Records for this exercise -
=== Section Start ===

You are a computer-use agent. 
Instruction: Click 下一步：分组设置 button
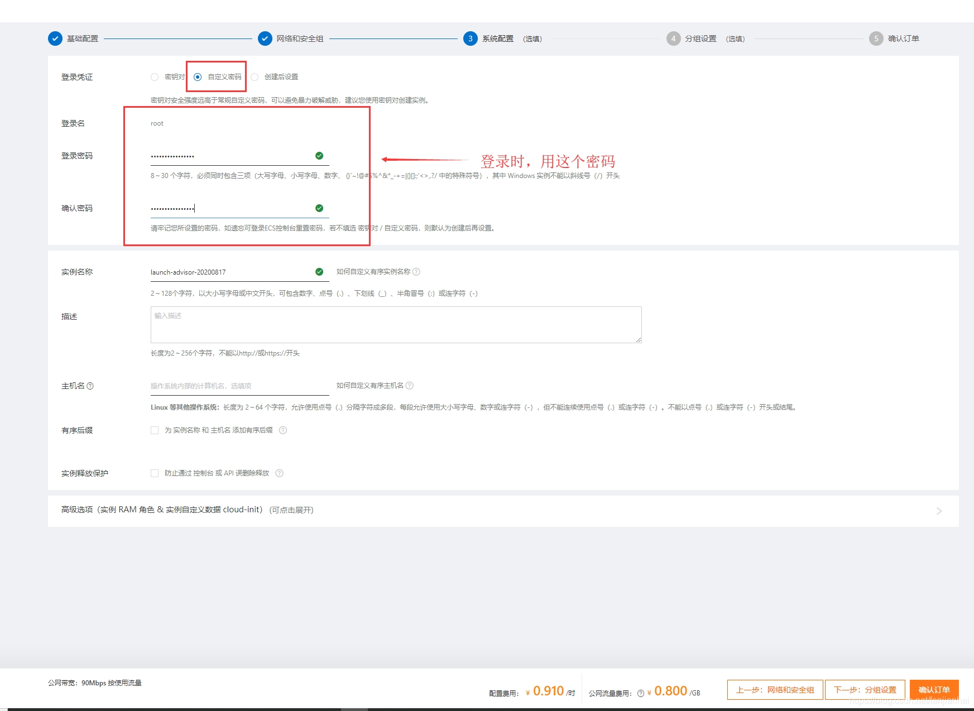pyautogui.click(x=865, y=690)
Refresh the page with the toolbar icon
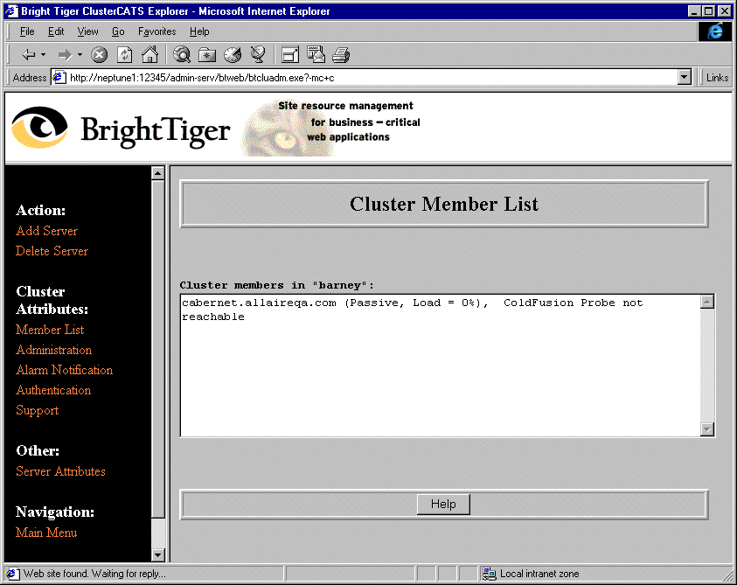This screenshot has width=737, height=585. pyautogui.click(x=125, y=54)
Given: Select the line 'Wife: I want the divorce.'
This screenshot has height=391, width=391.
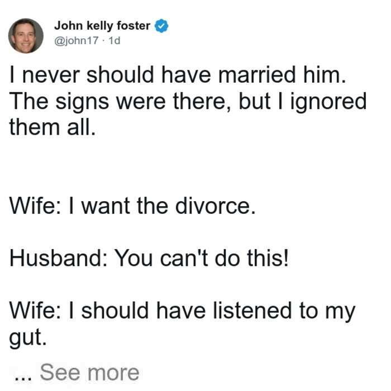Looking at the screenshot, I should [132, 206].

=== Section End ===

Transcribe the records above exactly, leaving every picture out of the copy.

Written response -
You are a computer-use agent. 
Instruction: Click 下一步：分组设置 button
pyautogui.click(x=865, y=690)
Refresh the page with the toolbar icon
This screenshot has width=737, height=585. pyautogui.click(x=125, y=54)
Given: Select the line 'Wife: I want the divorce.'
This screenshot has height=391, width=391.
Looking at the screenshot, I should [132, 206].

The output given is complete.